Wir in der Aufschrei-Kampagne haben mittlerweile zwei Strafanzeigen gestellt, gleichsam über den Tübinger Rechtsanwalt Holger Rothbauer: gegen H&K wegen des Verdachts illegaler G36-Exporte nach Libyen. Und – ganz aktuell – gegen Carl Walther in Ulm wegen des Verdachts illegaler P-99-Pistolenexporte nach Kolumbien. Wir sind nicht länger gewillt, die Machenschaften der Rüstungsindustrie ohne juristische Gegenwehr hinzunehmen.

Deutsche Kriegswaffen wurden bzw. werden nicht nur im türkisch-kurdischen Bürgerkrieg, im kolumbianischen Bürgerkrieg sowie im mexikanischen Drogenkrieg eingesetzt – sondern auch in den Kriegen im ehemaligen Jugoslawien, im Irak, in Afghanistan und in Libyen.

Wir protestieren heute nicht an einem x-beliebigen Ort. Wir protestieren vor dem Reichstag, in Sichtweite des Bundeskanzleramts. Im Bundeskanzleramt bewilligt der geheim tagende Bundessicherheitsrat unter Führung von Bundeskanzlerin Angela Merkel Kriegswaffenexporte an kriegführende und menschenrechtsverletzende Staaten.

Mit ihrer Genehmigung des Exports von Kriegswaffen in Krisen- und Kriegsgebieten machten und machen sich Bundesregierungen mitschuldig am Morden – und im Fall der Kleinwaffen – am Massenmorden mit deutschen Kriegswaffen. Und Deutschland macht sich mitschuldig an der Schaffung der Fluchtgründe für Tausende, wenn nicht Millionen von Menschen.
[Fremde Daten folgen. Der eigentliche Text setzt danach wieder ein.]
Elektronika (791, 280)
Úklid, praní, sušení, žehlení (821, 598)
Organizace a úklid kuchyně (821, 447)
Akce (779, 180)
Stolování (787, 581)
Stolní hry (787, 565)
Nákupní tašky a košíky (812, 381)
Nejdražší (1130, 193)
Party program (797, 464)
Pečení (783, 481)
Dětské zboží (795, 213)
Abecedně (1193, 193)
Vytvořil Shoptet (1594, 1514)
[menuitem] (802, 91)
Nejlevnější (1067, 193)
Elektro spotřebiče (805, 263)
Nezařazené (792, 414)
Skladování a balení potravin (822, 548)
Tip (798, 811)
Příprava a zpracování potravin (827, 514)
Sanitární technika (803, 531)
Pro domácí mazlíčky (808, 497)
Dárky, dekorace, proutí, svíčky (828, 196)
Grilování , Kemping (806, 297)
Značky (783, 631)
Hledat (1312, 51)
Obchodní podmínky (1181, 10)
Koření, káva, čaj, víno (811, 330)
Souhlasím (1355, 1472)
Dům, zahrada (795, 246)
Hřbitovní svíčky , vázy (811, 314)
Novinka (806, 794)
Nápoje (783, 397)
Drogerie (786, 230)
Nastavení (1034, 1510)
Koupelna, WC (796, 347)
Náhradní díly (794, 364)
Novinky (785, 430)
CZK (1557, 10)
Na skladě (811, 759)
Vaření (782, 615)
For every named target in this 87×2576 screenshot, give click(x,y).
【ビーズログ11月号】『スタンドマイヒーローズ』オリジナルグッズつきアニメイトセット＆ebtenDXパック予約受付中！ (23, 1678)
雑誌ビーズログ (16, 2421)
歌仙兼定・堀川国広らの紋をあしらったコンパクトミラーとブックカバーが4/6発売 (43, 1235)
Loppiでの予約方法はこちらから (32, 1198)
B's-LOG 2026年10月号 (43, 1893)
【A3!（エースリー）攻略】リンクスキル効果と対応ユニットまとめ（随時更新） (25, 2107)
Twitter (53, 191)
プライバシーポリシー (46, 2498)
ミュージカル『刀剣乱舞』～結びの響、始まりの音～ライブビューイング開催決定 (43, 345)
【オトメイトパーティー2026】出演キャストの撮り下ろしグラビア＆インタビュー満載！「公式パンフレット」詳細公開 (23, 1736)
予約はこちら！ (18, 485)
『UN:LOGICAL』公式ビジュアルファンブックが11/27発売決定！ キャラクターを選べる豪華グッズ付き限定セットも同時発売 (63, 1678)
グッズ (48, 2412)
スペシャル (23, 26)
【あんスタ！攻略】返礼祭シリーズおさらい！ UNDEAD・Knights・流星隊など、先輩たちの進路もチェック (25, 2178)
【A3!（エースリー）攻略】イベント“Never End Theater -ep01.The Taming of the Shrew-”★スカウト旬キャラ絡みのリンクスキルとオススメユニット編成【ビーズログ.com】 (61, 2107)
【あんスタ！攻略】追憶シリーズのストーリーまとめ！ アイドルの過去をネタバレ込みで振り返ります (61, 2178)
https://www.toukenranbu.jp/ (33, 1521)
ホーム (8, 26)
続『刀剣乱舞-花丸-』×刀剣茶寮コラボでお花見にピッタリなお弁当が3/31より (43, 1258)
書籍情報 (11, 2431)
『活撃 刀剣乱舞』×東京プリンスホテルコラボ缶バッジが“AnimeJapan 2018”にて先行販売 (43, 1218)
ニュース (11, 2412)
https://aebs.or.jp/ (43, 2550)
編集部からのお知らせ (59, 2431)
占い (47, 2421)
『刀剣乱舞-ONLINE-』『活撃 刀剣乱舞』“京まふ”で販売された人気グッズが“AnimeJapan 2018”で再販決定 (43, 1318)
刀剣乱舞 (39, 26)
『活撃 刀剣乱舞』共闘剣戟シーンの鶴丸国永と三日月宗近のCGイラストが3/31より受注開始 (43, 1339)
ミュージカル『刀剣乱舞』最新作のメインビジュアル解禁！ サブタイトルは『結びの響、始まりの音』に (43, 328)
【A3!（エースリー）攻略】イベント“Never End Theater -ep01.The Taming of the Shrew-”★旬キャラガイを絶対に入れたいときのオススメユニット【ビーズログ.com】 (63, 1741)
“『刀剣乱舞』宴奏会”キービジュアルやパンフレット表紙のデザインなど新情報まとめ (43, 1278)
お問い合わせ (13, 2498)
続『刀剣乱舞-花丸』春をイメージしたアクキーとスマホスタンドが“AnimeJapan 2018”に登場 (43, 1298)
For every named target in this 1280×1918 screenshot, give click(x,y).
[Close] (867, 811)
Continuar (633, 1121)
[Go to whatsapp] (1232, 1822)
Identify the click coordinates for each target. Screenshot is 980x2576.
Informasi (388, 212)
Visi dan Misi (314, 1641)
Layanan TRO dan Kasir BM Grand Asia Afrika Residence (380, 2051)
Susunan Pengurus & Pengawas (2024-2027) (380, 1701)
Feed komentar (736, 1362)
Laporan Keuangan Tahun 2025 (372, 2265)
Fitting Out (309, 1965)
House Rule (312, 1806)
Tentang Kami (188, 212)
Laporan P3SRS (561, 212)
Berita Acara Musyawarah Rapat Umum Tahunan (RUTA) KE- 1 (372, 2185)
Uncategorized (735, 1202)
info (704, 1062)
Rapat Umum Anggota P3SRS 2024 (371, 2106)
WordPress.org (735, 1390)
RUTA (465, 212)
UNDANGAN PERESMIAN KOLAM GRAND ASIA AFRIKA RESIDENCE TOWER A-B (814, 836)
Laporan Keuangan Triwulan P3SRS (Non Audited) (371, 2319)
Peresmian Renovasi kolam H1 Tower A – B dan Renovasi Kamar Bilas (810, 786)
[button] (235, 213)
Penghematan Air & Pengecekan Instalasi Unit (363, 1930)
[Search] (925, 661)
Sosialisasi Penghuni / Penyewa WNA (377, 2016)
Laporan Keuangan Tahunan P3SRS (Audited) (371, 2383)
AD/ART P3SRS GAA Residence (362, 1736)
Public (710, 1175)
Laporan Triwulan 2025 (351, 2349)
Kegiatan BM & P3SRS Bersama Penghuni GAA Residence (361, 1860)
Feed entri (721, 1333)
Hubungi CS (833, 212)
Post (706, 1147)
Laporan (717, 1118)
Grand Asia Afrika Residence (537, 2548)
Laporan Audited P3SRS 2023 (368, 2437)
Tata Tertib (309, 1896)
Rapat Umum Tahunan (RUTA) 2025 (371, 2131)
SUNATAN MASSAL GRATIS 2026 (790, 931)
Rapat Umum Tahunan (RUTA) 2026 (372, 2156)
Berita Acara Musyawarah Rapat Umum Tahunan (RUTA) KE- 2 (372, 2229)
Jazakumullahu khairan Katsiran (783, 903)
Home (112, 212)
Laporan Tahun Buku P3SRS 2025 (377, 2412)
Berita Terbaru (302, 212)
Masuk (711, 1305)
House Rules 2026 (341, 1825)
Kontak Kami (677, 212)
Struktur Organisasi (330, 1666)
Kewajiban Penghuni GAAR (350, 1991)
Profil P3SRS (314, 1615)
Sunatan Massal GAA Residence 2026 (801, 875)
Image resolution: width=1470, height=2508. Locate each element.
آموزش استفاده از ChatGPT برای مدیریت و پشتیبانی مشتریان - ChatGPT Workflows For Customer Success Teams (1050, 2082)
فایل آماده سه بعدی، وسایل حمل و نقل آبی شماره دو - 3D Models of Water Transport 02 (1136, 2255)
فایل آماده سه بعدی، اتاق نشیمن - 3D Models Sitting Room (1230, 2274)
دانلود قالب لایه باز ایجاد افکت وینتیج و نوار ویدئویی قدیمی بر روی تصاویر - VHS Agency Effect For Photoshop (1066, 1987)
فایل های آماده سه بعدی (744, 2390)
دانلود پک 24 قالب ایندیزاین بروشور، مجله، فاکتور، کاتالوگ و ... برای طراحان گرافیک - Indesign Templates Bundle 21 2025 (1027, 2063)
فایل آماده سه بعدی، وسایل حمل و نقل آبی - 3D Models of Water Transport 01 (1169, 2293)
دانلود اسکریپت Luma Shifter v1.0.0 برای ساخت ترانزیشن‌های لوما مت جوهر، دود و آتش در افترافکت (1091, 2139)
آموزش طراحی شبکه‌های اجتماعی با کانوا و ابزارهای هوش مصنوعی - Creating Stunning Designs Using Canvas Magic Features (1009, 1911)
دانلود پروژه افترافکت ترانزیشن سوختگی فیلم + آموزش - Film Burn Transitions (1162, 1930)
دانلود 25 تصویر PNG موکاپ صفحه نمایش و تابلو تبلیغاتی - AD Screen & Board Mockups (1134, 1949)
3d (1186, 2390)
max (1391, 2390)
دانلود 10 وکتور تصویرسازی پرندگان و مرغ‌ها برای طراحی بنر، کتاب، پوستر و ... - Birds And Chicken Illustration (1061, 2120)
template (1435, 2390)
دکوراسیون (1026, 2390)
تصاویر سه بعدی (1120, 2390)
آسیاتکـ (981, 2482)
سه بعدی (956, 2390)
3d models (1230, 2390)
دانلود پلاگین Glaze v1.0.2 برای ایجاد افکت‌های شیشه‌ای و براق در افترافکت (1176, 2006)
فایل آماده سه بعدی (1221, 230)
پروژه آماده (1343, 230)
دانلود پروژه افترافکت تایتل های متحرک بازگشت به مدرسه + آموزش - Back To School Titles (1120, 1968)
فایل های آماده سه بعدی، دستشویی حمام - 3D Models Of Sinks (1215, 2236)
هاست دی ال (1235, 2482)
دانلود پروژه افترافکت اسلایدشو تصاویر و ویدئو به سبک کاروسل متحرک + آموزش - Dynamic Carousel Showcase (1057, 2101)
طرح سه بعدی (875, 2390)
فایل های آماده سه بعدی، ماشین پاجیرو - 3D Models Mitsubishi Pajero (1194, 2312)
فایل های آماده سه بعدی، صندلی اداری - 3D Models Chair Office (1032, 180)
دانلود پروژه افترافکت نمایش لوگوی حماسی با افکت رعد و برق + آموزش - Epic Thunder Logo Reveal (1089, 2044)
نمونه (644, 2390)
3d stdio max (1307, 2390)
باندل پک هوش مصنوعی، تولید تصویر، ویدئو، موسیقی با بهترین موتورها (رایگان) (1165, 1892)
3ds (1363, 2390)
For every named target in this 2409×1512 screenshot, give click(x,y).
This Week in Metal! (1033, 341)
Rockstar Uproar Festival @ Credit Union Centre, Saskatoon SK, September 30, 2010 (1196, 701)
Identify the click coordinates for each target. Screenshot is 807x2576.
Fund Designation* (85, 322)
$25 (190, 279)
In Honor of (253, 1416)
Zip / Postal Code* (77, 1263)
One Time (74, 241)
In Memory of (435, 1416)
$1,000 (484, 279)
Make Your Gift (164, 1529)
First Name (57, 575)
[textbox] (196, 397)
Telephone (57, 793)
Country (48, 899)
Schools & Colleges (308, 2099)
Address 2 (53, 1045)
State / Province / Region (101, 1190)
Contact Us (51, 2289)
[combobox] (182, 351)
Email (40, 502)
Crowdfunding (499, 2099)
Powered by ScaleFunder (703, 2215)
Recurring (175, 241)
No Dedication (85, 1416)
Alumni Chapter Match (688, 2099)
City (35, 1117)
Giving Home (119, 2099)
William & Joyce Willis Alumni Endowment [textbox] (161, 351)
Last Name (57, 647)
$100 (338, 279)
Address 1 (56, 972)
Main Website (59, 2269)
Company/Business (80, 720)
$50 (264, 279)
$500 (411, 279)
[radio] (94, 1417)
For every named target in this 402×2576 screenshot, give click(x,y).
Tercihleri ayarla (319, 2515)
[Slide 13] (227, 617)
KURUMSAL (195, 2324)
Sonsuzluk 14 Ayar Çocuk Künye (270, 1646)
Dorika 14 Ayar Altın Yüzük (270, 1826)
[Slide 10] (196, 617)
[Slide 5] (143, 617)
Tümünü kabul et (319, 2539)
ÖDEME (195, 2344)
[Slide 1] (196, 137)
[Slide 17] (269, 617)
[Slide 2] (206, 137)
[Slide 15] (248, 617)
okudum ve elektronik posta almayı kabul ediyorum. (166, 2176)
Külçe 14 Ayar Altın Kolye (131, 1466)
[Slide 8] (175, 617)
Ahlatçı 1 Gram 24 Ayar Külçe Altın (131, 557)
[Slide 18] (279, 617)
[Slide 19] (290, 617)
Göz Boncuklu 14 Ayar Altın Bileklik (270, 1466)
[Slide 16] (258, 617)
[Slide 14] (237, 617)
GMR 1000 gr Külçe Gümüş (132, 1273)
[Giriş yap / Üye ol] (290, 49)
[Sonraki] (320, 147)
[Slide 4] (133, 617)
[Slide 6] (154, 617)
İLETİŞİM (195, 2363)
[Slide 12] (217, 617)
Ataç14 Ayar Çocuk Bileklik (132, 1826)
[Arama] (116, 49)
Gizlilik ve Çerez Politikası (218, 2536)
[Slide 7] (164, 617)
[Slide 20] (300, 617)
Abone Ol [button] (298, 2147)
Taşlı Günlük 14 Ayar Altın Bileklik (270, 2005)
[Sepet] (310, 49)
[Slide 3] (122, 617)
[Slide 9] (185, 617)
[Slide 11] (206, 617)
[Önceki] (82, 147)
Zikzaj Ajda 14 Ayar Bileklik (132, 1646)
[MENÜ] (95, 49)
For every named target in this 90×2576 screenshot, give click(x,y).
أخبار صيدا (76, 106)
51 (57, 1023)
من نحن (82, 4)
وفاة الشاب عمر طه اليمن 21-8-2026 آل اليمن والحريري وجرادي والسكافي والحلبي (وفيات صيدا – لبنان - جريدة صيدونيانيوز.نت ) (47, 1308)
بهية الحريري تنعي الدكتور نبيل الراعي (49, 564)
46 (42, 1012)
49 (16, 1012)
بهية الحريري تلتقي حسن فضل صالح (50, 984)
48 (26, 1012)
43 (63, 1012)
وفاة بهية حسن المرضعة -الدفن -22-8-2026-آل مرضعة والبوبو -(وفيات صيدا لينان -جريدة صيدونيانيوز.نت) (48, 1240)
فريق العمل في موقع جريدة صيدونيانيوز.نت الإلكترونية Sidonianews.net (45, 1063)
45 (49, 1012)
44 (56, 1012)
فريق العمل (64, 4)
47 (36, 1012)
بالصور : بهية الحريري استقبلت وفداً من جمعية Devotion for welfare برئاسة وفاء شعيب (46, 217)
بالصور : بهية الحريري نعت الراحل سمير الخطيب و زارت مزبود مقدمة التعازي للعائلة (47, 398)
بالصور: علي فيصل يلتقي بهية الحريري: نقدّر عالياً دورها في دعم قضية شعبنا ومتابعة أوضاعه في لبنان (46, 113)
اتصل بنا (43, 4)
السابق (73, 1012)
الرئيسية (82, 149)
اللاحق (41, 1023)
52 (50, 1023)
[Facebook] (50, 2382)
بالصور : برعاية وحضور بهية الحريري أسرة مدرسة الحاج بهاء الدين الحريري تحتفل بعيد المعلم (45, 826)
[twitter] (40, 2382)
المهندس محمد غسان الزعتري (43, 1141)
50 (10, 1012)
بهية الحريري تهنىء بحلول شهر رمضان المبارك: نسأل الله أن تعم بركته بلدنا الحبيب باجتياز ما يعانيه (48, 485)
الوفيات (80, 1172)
Waffenexporte produzieren Flüchtlinge. Aus diesem Grund fordern wir seitens der Aufschrei-Kampagne von der Bundesregierung: Öffnen Sie die Grenzen für Flüchtlinge – und schließen Sie endlich die Grenzen für Waffen!

Waffenlobby stoppen – das Ziel ist mehr als hundert Jahre alt

Deutsche Rüstungsexporte – 1914-2014

von Christine Hoffmann, pax-christi-Generalsekretärin und Sprecherin der „Aktion Aufschrei – Stoppt den Waffenhandel!“

Im Jahr 2014 gibt es zu der Notwendigkeit, den politischen Druck gegen die steigenden Rüstungsexporte aus Deutschland als weltweit drittgrößtem Waffenhändler zu erhöhen, auch noch den historischen Kontext. Vor und im 1. Weltkrieg haben deutsche Rüstungsschmieden bereits Strategien angewandt, mit denen wir uns auch heute noch konfrontiert sehen: Gegner werden beide beliefert – aus Deutschland zum Beispiel Anfang des Jahrhunderts Preußen und England, heute Israel und Saudi Arabien, Griechenland und die Türkei. Lizenzen zum Nachbau deutscher Waffentechnologie wurden ins Ausland verkauft, es wurde Bakschisch gezahlt und das Wettrüsten wurde angeheizt, indem ein Land gegen das andere ausgespielt wurde.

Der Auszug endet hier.